The number of new vehicles entering Vietnam’s automotive market rose sharply in May 2026, driven by robust growth in domestic production, which continued to outpace imports.
According to the National Statistics Office under the Ministry of Finance, an estimated 76,837 new vehicles, including both locally assembled and imported models, were supplied to the market in May, up 13.2% from April's total of 67,880 units.
Domestic automakers produced an estimated 53,700 vehicles during the month, an increase of 4.7% from April and 40% higher than the same period last year. The figure marked the highest monthly production level recorded so far in 2026, surpassing the previous peak of 51,700 units in January.
In the first five months of the year, domestic manufacturers produced an estimated 232,100 vehicles, up 26.7% year-on-year.

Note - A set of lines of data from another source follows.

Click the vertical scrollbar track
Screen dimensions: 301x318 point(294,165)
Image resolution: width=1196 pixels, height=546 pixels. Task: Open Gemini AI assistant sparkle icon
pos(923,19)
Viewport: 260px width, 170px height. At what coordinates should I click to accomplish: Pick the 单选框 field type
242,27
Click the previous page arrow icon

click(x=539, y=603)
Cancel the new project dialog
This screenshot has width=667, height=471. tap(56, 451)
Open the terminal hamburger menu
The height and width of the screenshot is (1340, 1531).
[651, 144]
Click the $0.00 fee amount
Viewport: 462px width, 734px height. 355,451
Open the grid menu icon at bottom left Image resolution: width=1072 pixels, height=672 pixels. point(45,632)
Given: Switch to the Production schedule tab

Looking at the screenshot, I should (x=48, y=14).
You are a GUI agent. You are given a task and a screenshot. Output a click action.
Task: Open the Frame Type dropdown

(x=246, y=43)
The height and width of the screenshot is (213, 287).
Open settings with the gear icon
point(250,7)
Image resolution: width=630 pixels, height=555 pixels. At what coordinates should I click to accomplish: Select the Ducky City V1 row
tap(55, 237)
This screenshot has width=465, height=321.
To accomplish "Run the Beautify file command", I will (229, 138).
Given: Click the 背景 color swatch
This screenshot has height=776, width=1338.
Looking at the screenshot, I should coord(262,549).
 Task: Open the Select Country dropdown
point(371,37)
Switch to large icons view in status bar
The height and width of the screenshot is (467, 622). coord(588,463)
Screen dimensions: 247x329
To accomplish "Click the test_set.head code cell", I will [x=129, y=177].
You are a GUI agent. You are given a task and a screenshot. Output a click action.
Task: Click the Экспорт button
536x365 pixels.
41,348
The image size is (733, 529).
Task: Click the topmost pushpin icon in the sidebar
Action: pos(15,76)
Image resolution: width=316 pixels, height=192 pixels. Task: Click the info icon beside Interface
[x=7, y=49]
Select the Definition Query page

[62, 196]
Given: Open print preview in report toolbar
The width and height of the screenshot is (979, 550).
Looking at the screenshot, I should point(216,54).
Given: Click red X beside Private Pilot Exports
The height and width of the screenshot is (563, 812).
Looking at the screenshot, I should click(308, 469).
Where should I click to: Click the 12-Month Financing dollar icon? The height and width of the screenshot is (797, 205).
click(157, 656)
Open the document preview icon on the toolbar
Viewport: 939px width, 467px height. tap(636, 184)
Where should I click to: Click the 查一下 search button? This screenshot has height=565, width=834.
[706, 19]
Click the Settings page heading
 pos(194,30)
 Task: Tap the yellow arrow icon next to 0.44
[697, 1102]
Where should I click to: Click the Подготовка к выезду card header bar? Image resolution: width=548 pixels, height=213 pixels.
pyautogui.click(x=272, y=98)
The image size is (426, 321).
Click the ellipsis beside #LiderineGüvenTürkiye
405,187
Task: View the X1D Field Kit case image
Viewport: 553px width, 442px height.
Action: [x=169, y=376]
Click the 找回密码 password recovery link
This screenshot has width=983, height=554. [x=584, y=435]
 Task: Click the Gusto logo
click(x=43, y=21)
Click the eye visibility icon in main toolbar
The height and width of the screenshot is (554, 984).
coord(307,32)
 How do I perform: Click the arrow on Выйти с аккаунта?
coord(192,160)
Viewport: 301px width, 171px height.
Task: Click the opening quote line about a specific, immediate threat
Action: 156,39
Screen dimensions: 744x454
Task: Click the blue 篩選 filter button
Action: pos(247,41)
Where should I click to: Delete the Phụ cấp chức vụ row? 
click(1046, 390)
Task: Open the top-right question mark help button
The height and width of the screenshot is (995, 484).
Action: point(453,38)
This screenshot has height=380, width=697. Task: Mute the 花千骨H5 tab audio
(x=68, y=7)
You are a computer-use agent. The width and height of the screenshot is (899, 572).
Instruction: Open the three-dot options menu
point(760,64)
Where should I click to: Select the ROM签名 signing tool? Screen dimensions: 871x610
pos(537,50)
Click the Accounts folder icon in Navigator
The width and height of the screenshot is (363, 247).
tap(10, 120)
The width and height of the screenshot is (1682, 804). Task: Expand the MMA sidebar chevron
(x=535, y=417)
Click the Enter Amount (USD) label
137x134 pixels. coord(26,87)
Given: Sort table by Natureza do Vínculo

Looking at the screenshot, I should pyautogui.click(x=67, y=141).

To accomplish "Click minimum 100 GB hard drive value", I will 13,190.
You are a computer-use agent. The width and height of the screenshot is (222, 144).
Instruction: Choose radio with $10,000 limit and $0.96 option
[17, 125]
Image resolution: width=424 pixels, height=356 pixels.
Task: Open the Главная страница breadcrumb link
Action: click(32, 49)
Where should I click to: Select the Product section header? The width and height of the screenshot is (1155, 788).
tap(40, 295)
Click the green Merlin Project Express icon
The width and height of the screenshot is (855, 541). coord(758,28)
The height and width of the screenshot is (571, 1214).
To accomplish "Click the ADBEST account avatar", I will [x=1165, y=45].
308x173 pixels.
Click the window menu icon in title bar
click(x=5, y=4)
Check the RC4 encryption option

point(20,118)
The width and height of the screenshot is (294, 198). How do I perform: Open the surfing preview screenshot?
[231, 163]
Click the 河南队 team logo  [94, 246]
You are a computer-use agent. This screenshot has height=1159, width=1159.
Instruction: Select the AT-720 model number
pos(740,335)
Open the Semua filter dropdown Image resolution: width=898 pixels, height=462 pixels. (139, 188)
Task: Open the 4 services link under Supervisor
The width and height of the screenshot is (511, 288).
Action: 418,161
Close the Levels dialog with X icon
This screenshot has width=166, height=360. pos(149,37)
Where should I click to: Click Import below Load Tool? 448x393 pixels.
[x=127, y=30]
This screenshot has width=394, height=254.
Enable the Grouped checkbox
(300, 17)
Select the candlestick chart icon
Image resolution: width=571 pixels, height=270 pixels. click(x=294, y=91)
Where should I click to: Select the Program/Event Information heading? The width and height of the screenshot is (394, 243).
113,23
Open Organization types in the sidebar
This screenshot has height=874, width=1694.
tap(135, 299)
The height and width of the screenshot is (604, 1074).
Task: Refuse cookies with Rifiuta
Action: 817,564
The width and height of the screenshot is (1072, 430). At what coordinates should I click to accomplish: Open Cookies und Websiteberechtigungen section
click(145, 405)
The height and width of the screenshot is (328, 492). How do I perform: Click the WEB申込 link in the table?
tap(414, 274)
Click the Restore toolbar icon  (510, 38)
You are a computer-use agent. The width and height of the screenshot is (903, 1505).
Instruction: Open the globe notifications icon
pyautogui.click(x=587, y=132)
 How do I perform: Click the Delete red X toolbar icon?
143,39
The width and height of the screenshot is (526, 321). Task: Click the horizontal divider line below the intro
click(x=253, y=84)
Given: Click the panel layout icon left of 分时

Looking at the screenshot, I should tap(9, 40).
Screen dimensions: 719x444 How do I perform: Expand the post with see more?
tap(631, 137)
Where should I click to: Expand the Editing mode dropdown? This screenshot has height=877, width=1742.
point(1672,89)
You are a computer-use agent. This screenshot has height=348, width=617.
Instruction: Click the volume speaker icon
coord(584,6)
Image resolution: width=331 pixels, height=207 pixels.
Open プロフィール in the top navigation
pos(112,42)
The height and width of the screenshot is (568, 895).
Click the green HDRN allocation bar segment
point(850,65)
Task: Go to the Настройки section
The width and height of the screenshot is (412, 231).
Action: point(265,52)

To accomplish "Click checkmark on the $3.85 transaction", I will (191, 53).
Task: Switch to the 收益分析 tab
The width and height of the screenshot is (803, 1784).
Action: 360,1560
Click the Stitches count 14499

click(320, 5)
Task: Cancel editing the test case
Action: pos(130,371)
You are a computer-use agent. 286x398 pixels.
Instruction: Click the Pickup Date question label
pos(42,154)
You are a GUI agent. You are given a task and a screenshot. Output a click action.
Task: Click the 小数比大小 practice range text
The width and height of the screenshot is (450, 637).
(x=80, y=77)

Vehicle imports also recorded strong growth. Vietnam imported an estimated 23,137 completely built-up (CBU) vehicles in May, with a total value of $548 million. Compared with April, imports increased 39.5% in volume and 26.5% in value.
While import volumes were broadly unchanged from May 2025, the value of imported vehicles rose 29.2%, suggesting a shift toward higher-priced models and premium vehicle segments.
During the first five months of 2026, Vietnam imported approximately 95,427 CBU vehicles worth $2.3 billion. The figures represented a modest increase of about 10% in volume and a substantial 26.7% rise in value compared with the same period last year, reflecting continued demand for imported vehicles and higher-value automotive products.